** Requirement **
Convert the records starting at the line that contains "Toggle the Executed once switch" and ending at the line that contains "will pyautogui.click(x=15, y=36)." into a JSON list of strings, one string per line and blank lines omitted.

** Records for processing **
★ ★ ★ ★ ★

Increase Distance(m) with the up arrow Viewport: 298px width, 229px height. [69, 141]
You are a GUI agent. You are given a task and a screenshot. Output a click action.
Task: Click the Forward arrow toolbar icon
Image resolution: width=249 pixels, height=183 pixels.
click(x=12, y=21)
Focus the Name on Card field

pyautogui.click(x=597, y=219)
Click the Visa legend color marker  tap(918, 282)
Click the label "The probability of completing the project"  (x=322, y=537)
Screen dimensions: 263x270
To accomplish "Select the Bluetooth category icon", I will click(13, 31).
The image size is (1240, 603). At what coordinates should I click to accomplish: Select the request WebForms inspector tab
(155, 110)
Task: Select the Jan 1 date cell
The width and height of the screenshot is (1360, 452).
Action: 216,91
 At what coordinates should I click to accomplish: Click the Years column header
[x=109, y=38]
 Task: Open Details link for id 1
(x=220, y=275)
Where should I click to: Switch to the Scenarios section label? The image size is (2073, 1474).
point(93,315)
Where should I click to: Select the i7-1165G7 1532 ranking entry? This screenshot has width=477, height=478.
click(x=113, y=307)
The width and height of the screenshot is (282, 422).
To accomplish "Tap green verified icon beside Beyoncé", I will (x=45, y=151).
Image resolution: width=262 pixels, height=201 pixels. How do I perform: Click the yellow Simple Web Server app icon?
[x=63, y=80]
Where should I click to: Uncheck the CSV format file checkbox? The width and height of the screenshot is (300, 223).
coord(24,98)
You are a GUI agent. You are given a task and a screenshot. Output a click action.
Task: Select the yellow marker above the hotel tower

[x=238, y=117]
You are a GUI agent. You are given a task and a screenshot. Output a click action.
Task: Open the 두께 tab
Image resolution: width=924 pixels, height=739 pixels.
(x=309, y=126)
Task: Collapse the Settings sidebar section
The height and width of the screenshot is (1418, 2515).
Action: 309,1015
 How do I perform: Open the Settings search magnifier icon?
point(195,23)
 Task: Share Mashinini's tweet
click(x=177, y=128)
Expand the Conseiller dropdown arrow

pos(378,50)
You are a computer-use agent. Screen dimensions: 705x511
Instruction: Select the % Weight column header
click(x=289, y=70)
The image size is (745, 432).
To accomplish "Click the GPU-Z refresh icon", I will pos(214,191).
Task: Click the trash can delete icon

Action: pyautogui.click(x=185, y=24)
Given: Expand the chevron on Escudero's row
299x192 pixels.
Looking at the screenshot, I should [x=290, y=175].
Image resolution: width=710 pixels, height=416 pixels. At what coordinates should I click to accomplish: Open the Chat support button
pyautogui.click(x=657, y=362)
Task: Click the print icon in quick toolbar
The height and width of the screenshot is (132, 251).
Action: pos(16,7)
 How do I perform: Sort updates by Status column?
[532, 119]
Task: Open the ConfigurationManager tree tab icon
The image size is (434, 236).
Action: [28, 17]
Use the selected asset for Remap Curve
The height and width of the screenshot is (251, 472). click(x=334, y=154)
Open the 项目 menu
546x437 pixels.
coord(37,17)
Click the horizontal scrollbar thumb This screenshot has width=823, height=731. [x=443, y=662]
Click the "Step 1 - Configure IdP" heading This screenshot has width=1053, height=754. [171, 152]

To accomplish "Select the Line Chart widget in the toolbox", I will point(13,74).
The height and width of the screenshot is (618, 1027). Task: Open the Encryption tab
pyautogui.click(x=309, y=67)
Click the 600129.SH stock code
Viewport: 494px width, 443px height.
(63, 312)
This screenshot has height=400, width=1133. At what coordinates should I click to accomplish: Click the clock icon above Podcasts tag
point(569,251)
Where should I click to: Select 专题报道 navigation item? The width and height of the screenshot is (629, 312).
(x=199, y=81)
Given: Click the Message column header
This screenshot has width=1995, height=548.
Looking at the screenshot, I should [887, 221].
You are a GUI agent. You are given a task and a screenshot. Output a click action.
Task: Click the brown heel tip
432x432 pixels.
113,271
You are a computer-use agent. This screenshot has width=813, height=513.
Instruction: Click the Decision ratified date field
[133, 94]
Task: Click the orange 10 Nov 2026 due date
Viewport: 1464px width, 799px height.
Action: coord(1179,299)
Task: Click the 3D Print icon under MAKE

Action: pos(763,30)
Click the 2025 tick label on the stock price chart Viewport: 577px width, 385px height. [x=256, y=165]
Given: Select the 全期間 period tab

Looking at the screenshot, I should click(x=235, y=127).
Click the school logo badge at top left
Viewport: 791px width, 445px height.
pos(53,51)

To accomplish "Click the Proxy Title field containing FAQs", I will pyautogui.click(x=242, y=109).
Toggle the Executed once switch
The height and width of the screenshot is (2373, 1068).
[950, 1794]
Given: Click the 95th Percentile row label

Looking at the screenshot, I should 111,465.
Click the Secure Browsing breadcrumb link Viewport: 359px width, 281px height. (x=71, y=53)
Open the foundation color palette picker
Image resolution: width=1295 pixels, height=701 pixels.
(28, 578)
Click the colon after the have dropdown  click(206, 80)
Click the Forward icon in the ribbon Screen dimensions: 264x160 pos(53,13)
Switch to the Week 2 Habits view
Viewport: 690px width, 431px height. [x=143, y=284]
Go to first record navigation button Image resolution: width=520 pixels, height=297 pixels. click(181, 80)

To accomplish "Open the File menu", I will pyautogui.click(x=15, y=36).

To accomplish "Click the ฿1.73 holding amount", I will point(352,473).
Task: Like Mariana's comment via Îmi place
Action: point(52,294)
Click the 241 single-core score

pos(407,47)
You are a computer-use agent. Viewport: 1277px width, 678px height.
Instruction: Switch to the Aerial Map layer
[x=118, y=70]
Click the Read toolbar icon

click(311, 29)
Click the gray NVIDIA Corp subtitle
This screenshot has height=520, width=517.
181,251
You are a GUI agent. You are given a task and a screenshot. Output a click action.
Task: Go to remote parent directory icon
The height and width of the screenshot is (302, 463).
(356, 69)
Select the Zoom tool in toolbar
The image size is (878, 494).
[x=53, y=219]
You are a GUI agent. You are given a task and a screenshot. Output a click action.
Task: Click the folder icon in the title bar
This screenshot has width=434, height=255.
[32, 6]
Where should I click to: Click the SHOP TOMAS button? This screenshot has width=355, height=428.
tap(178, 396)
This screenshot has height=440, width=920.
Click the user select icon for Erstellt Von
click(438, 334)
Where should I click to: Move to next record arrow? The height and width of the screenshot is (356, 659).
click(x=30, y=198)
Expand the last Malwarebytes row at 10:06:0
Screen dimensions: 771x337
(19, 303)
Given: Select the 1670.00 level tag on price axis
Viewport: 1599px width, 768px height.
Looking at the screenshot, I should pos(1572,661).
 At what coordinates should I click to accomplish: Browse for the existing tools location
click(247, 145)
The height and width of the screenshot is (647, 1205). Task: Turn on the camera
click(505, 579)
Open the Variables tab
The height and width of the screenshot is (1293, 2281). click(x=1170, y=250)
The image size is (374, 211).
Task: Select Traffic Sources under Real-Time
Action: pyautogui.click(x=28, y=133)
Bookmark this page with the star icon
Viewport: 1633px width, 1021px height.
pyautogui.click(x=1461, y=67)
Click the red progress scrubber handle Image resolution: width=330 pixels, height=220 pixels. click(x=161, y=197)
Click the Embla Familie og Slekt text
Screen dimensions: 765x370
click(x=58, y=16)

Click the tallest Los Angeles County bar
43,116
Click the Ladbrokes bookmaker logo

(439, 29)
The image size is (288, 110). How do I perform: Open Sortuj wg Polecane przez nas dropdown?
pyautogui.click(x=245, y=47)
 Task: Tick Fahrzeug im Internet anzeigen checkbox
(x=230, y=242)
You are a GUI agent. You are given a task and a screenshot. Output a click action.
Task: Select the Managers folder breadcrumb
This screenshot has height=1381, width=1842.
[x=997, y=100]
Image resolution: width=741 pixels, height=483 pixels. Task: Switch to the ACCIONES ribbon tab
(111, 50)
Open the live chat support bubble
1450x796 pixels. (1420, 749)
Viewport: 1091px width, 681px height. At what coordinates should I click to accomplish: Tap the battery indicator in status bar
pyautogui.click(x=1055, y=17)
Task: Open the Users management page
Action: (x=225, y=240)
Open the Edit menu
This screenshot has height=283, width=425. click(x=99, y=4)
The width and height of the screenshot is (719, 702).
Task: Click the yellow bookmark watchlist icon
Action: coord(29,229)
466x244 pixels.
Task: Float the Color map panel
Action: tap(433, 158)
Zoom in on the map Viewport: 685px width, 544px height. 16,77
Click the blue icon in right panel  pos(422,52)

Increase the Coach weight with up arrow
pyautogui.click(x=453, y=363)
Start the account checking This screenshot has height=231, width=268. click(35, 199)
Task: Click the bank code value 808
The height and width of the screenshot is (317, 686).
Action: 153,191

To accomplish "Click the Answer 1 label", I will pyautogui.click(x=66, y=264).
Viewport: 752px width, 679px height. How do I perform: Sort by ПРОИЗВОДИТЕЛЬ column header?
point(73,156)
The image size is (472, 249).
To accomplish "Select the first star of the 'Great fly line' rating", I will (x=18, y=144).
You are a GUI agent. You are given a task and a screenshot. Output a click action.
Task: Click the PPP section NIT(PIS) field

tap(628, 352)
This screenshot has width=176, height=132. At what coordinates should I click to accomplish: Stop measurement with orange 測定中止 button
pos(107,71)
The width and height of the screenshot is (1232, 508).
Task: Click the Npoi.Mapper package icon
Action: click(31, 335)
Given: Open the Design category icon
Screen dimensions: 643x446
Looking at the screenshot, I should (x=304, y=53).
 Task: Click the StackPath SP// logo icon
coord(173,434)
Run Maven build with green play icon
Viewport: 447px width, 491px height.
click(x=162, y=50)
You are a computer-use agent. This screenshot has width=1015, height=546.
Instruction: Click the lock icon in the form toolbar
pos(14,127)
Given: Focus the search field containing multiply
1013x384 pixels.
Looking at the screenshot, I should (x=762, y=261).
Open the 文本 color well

★ ★ ★ ★ ★

** Reply **
[
  "Toggle the Executed once switch",
  "The height and width of the screenshot is (2373, 1068).",
  "[950, 1794]",
  "Given: Click the 95th Percentile row label",
  "Looking at the screenshot, I should 111,465.",
  "Click the Secure Browsing breadcrumb link Viewport: 359px width, 281px height. (x=71, y=53)",
  "Open the foundation color palette picker",
  "Image resolution: width=1295 pixels, height=701 pixels.",
  "(28, 578)",
  "Click the colon after the have dropdown  click(206, 80)",
  "Click the Forward icon in the ribbon Screen dimensions: 264x160 pos(53,13)",
  "Switch to the Week 2 Habits view",
  "Viewport: 690px width, 431px height. [x=143, y=284]",
  "Go to first record navigation button Image resolution: width=520 pixels, height=297 pixels. click(181, 80)",
  "To accomplish \"Open the File menu\", I will pyautogui.click(x=15, y=36)."
]